*Short problem*. Rewrite everything in the listing below, from the line containing "Click the Activate Configuration toolbar icon" down through the end of the listing, as a Markdown table with the columns Row and Listing line, skipping blank lines. Leave the pictures out of the table.

[Collection entries]

^^^^^^^^^^^^^^^^

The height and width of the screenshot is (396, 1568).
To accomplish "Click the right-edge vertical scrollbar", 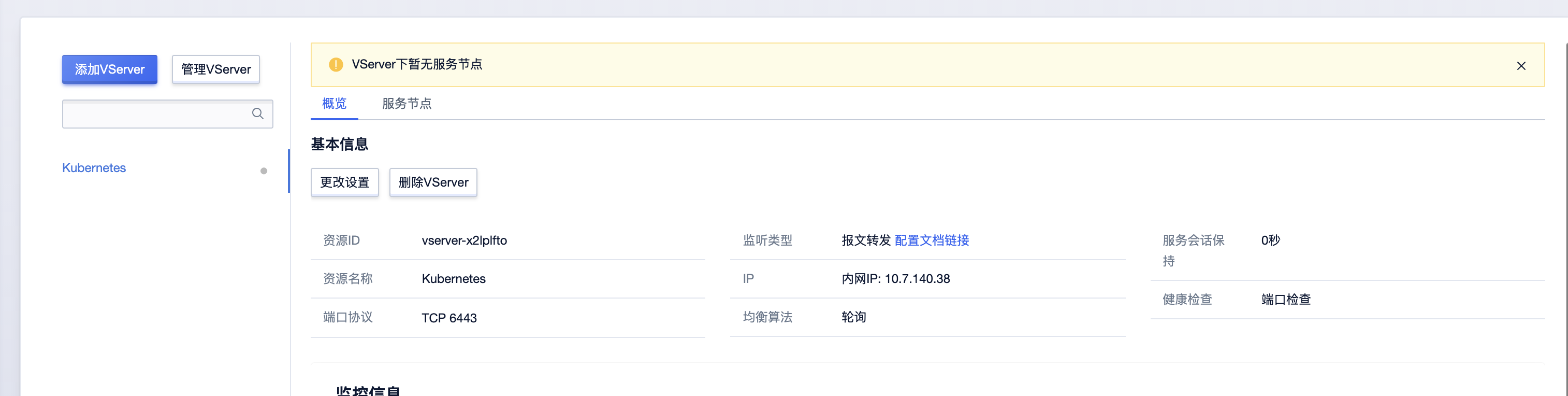I will coord(1565,213).
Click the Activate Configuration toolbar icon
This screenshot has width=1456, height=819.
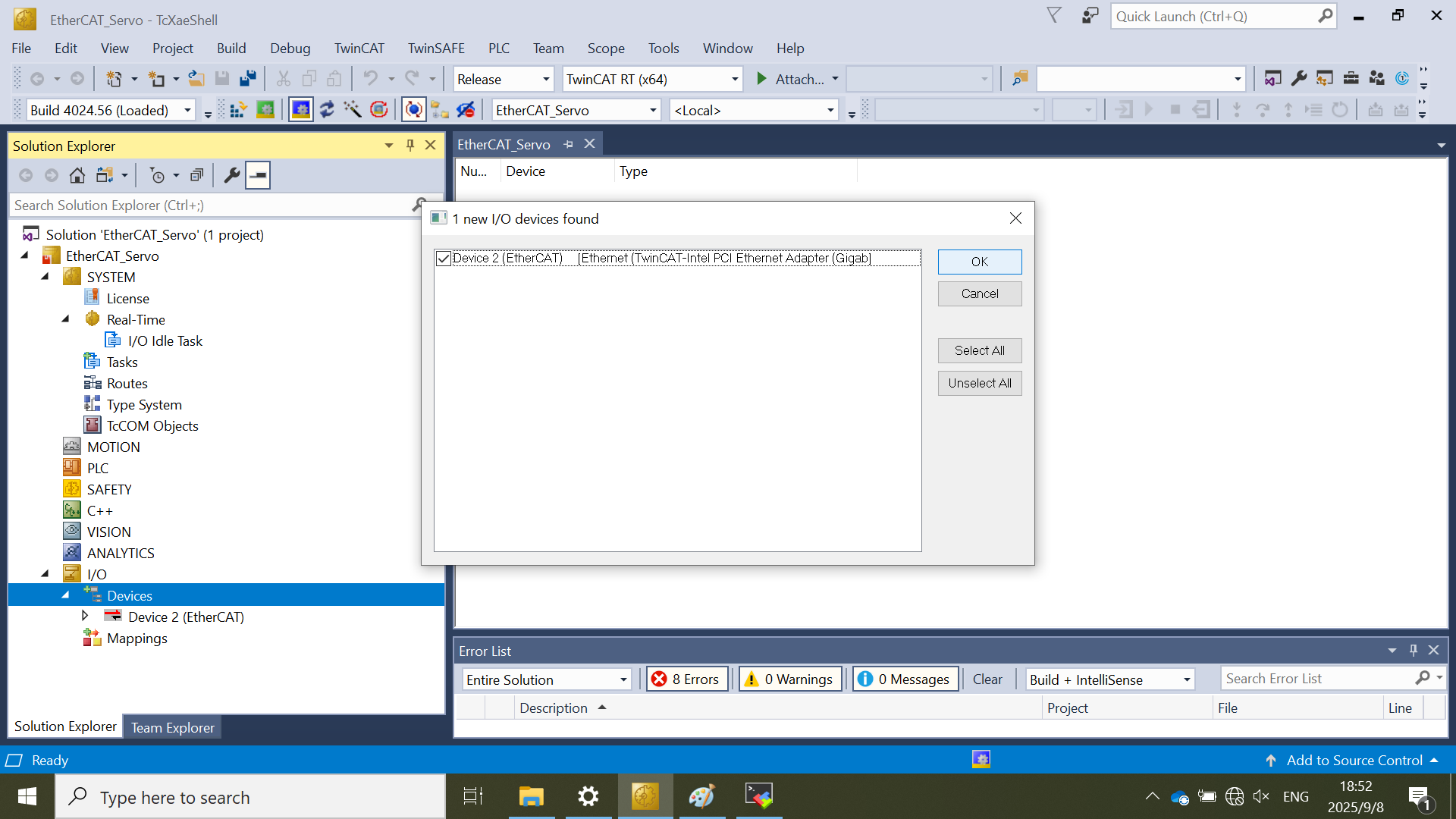coord(238,111)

^^^^^^^^^^^^^^^^

*Problem solution*.
| Row | Listing line |
|---|---|
| 1 | Click the Activate Configuration toolbar icon |
| 2 | This screenshot has width=1456, height=819. |
| 3 | coord(238,111) |